I saw many times on this list the question about the performance of wait() vs. next_trigger, and in general, I think that when speaking about system performance, it is important to know what execution speed can be expected.I decided to measure the performance, the result see in the attachment.
The starting point was the 'next_trigger' example. I slightly modified it to make altogether 10 calls to the respective function, and added an external repetition cycle, i.e. altogether 1000 "actions" are executed by a module. After that I prepared the equivalent functionality using 'wait()'. In the main test program I create a vector of modules with length 0,1,2,5,10, etc, and measure the execution time using Linux facilities, at the beginning of elaboration, immediately before starting and after stopping. From those data I determined the MAPS value (in analogy with MIPS: how many "actions" are executed per seconds). The modules (as elements of the vector) work on the same time scale, i.e. SystemC receives requests from all modules at the same time. The computer has limited computing capacity and memory bandwidth, so I expected to see those limitations in the execution times.

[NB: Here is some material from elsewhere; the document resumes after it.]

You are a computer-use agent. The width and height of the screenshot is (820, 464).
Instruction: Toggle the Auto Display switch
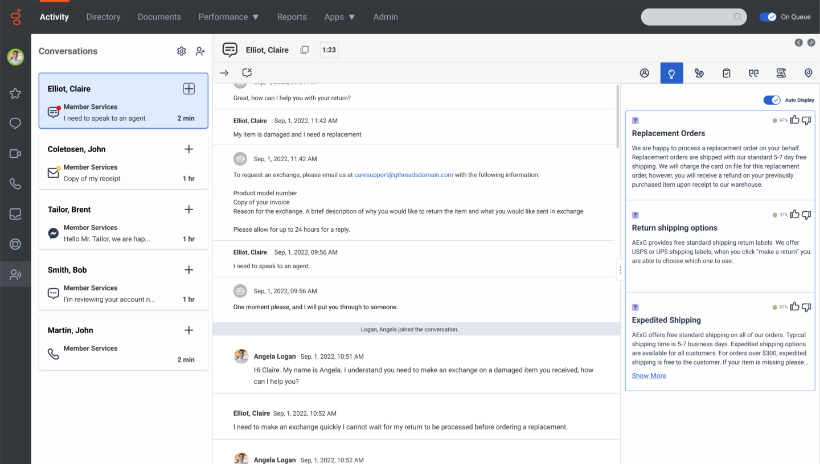[x=772, y=100]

I think I can see two "roofline" effects (http://doi.acm.org/10.1145/1498765.1498785).
Considering the elaboration phase only, the memory subsystem limits the performance. For very low number of elements, the memory bandwidth is not saturated, so the performance initially increases proportionally, and after a while it becomes constant. (interestingly, with a slight difference for the two actions).

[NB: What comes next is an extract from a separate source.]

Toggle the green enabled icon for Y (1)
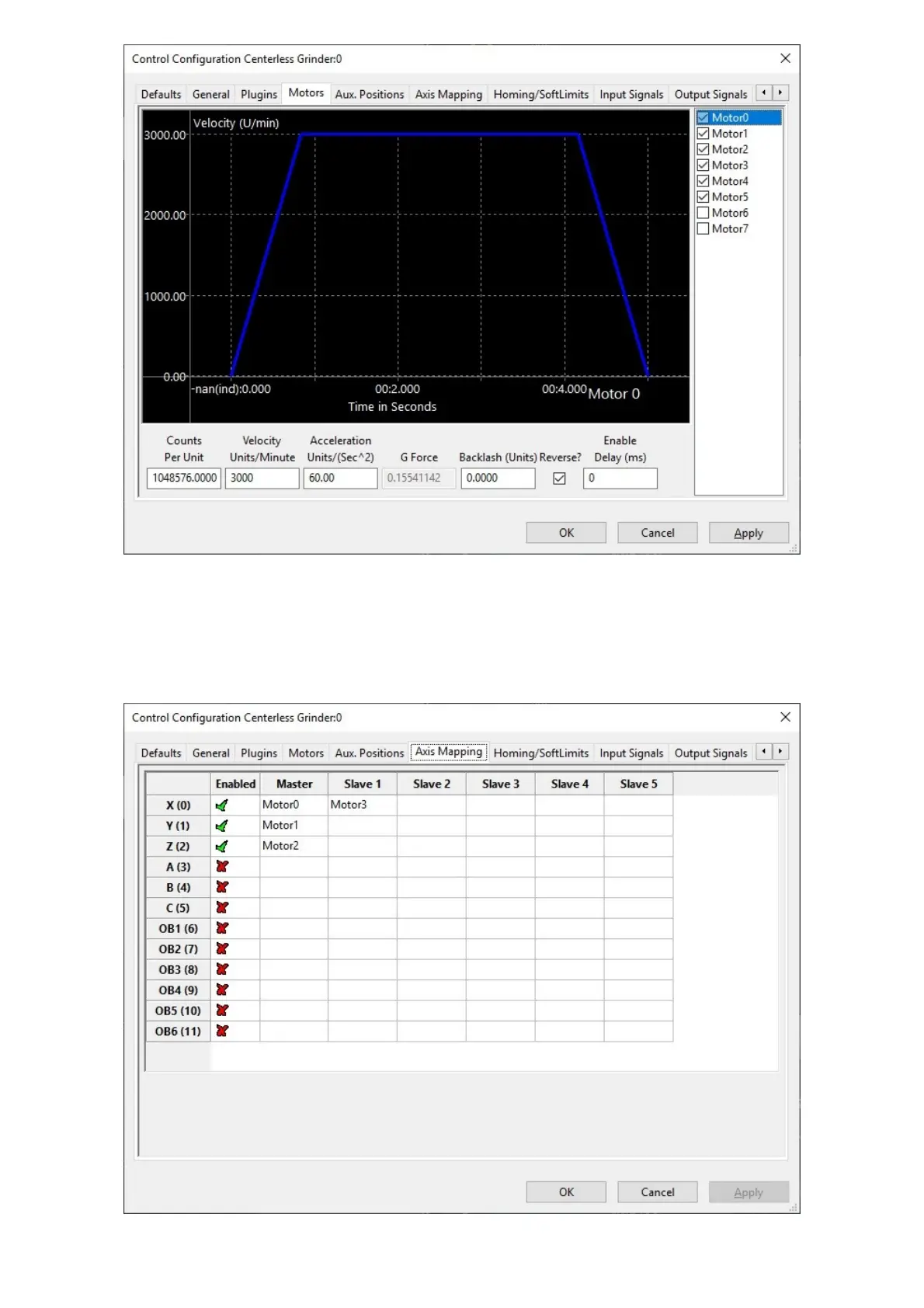This screenshot has width=924, height=1308. 222,826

Considering the simulation phase, the major limitation is the available computing capacity; when it is reached, the apparent execution times gets longer, and the performance of the simulator starts to decrease. Correspondingly, from the total execution time, the effect of both 'rooflines' can be seen, although the memory limitation is less expressed. The data confirm what was told earlier on the list that the implementation is more or less the same, and so is their performance.
I also see some difference in the behavior of the two methods; even it looks like that the next_trigger may have !two! rooflines; it may be the sign of some SW and/or HW cache. This is something where I would need the help of a core developer (for co-authorship): probably the effect of some configuration parameters can be seen from outside.

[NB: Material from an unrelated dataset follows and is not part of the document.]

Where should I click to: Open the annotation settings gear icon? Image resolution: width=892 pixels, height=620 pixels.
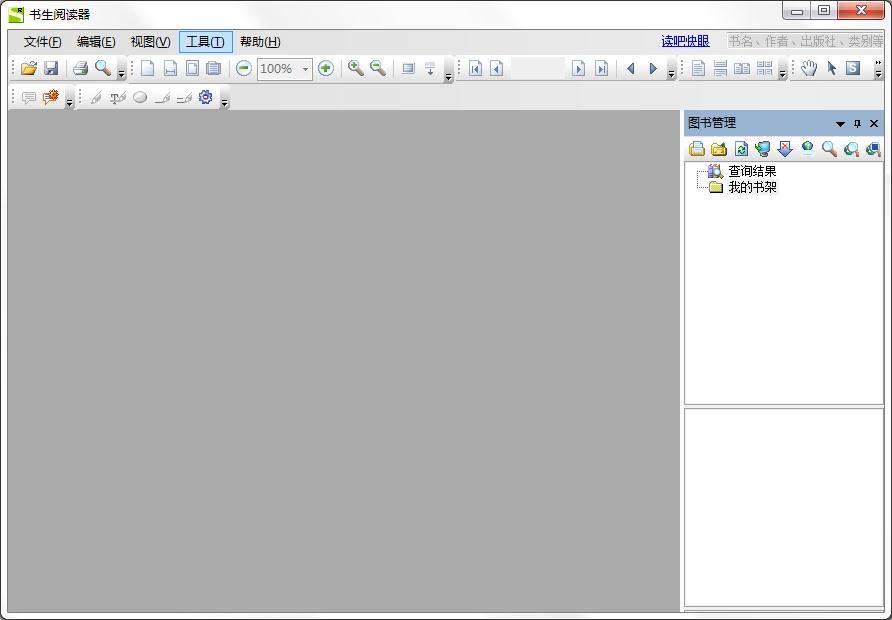pyautogui.click(x=205, y=97)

This simple benchmark has a minimum amount of non-kernel functionality, no i/o ports, binding, etc; so in my eyes it can be for SystemC what Linpack is for supercomputers. I want to measure also the effect of tracing, logging, etc. Any meas ideas welcome.
I think that in TLM simulation (and other, non-circuit simulations) it is an important factor to find out the proper computer size for the design. As shown in the figure, the efficiency drops for the too large (compared to ??? HW parameters) designs, so it might be better to invest into a larger configuration. (BTW: notice how the number of context switches correlate with the degradation of the performance)